Die Schmalspurbahn war etwa 1,4 km lang und führte vom Schlammteich der Zuckerfabrik an einem Feldweg entlang in möglichst gerader Linie bis auf das Geländes des Gutes Störtenbüttel. Infolge der vielen Wegkreuzungen trotzdem notwendige Krümmnungen wurden mit einem Mindestradius von 40 m angelegt. Für den Oberbau kamen teilweise neue, aber auch gebrauchte 14 kg/m schwere Stahlschienen von 9 m Länge und 80 mm Höhe sowie 1,2 bis 1,25 m lange imprägnierte Holzschwellen mit einem Querschnitt von 120 x 150 mm zum Einbau. Zum Abtransport der Erdmassen konnte vom Hauptgleis aus mittels 1:6-Weichen nach beiden Seiten je ein transportables Feldbahngleis verlegt werden. Diese waren fertig montiert aus 70 mm hohen und 10 kg/m schweren Schienenprofilen auf Stahlschwellen.

Für den Transport der Erdmassen standen Stahlmuldenkippwagen mit 0,75 m³ Fassungsvermögen zur Verfügung. Ein Zug bestand in der Regel aus der Lokomotive und 18 Loren. Für die Handbeladung mußten anfangs ständig neun Arbeiter vorgehalten werden, später ging man zur maschinellen Beladung mit Baggern und ähnlichem Gerät über.

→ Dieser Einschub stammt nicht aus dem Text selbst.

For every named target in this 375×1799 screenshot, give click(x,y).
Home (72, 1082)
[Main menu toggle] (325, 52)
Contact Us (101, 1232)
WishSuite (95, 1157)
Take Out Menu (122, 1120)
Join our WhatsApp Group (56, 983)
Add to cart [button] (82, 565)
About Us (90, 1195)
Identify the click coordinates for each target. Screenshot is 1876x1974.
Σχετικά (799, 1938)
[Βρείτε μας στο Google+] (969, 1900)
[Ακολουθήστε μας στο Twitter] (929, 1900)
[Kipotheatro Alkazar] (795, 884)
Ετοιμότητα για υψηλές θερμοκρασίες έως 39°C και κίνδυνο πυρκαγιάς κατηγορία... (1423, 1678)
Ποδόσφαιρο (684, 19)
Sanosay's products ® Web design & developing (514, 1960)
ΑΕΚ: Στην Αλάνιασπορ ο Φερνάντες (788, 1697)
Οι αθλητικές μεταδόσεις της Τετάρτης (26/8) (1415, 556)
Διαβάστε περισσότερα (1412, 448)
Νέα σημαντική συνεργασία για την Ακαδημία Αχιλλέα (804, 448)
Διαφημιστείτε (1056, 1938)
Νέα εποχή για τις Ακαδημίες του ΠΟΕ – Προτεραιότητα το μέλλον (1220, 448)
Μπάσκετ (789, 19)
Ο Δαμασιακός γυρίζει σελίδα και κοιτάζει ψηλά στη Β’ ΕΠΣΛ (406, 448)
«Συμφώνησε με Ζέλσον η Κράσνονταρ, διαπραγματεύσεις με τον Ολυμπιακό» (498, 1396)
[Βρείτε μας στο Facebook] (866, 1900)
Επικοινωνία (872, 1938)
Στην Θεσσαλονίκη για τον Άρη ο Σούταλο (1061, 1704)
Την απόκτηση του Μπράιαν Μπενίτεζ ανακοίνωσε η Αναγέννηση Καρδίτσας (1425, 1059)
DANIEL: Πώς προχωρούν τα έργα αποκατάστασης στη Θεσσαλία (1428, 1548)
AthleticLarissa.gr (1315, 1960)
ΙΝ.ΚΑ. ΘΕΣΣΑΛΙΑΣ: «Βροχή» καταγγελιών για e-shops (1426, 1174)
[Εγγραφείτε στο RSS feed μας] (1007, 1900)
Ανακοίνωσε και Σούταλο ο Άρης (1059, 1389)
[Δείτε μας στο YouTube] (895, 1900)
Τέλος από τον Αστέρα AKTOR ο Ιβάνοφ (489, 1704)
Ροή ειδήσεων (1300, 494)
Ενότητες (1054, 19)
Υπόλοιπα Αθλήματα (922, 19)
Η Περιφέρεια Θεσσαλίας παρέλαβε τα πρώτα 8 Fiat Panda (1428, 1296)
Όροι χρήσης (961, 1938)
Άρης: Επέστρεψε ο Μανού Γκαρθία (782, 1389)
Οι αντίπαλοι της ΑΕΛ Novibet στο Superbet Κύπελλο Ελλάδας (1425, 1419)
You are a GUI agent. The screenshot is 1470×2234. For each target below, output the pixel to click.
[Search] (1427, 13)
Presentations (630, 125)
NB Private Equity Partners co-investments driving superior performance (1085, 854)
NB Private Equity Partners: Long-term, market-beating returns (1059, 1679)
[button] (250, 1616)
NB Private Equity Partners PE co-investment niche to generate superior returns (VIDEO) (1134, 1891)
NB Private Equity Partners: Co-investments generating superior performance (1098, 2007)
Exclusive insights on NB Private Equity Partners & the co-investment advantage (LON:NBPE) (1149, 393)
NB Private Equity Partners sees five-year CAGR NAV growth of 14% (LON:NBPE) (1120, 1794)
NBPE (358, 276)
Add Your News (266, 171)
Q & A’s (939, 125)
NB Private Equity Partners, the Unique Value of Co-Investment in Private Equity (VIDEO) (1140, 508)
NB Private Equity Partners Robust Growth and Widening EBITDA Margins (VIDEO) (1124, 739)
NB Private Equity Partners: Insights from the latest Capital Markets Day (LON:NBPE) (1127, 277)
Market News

Die Schmalspurbahn wurde Zeit ihres Bestehens nie zum Transport von Zuckerrüben in die Fabrik genutzt. Lediglich während des Ersten Weltkrieges kam es zu einer Nutzung als Zuckertransportbahn, als Überbestände an produziertem Rohzucker zu einem Außenlager im Neuen Felde geschafft werden mußten. Der Vertrag über die Ablagerung der Erdmassen in Störtenbüttel konnte 1956 verlängert und auf weitere Flächen ausgedehnt werden. Der Feldbahnbetrieb wurde jedoch nach 1960 „wirtschaftlichen Erwägungen“ aufgegeben und auf LKW-Transport umgestellt.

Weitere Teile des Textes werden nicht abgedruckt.